Download PDF The 1933 and 1934 Securities Acts delegate authority to the Securities Exchange Commission (SEC) to regulate US securities markets in the interest of investor protection. This authority includes the responsibility to design and monitor reporting by security issuers. Although one may question the success of the SEC’s process in the context of specific disclosures, the resulting reporting environment is viewed as one of the best in the world. Capital issuers from other jurisdictions choose to adhere to the higher quality accounting and reporting standards in the US in order to lower their cost of raising capital.
The Dodd-Frank Act of 2010 intrudes on the SEC’s well-established process by including several provisions that require the SEC to formulate certain corporate disclosures. Two problems arise from Congressional intervention in this process.

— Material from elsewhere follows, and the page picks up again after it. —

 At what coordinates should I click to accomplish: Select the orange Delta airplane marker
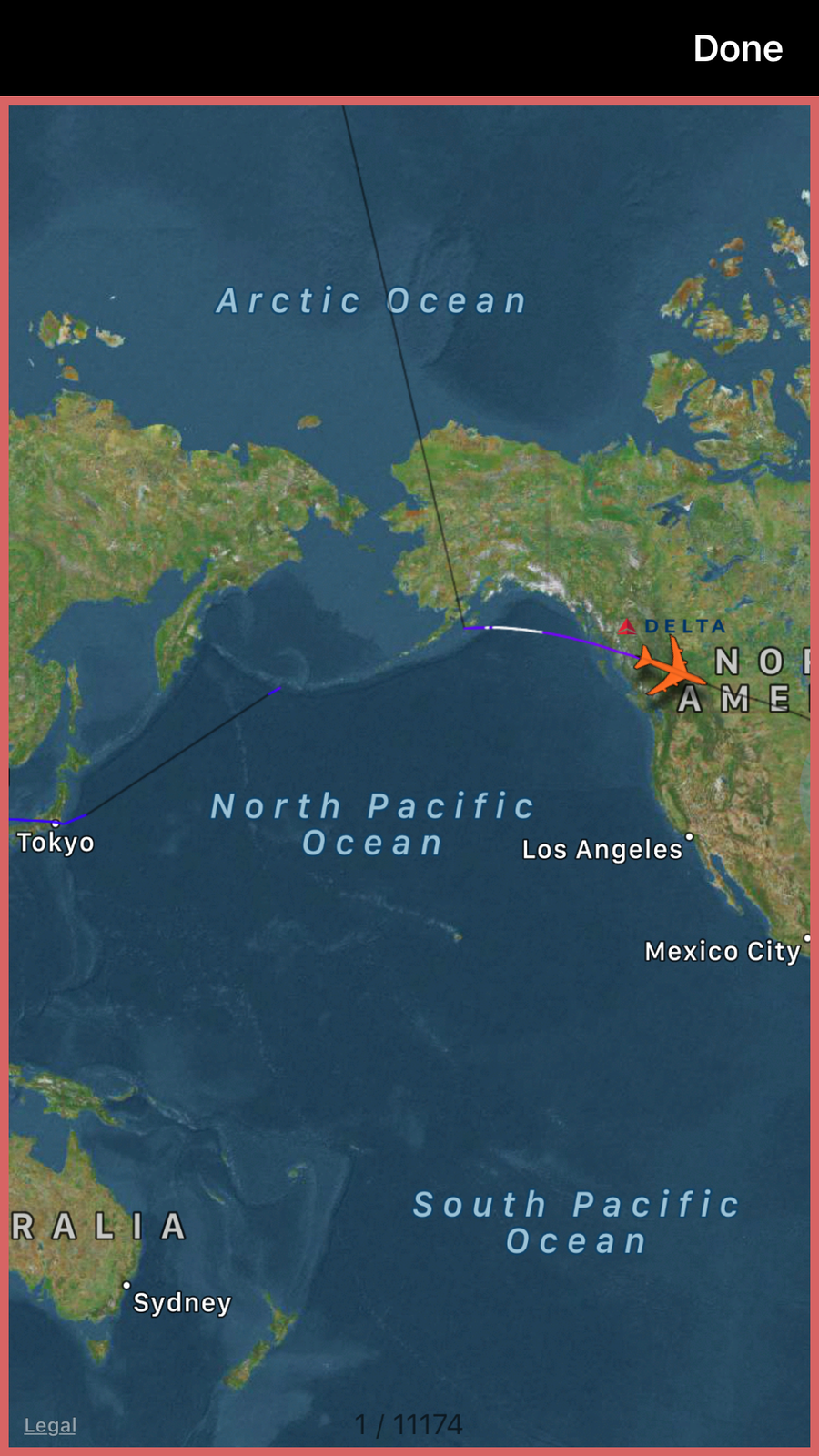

First, the mandated disclosures have no clear relationship to either financial reform or consumer protection. Title XV of the Act (“Specialized corporate disclosure provisions”), for example, mandates disclosure requirements for conflict minerals (Section 1502), coal mine health and safety violations (Section 1503), and payments to governments by firms in the resource extraction industry (Section 1504). The fact that the Act delegates implementation of disclosure rules for these items to the SEC, rather than controlling these activities directly through legislation, allows Congress to promote social causes (e.g., discouraging support for rebels from conflict mineral mining in foreign countries) in the guise of investor protection while avoiding any on-budget costs.
Second, Dodd-Frank overrides the cost/benefit analysis that is an important component of the SEC’s process in mandating disclosures. Indeed, these disclosures were mandated without regard for whether they would withstand a careful cost/benefit analysis by the SEC. A recent judicial decision illustrates this concern. Rule 14a-11 regarding shareholder proxy access for director nominations, another result of Dodd-Frank’s provisions, was successfully challenged in the District of Columbia Circuit Court of Appeals in the Business Roundtable v. SEC case on the grounds that it was not supported by a careful evaluation of the costs and benefits.
In summary, Congressional mandates for disclosure circumvent the established due diligence process at the SEC and saddle publicly-traded corporations with disclosure requirements that are not based on discernible benefits to investors, but that needlessly impose costs on them.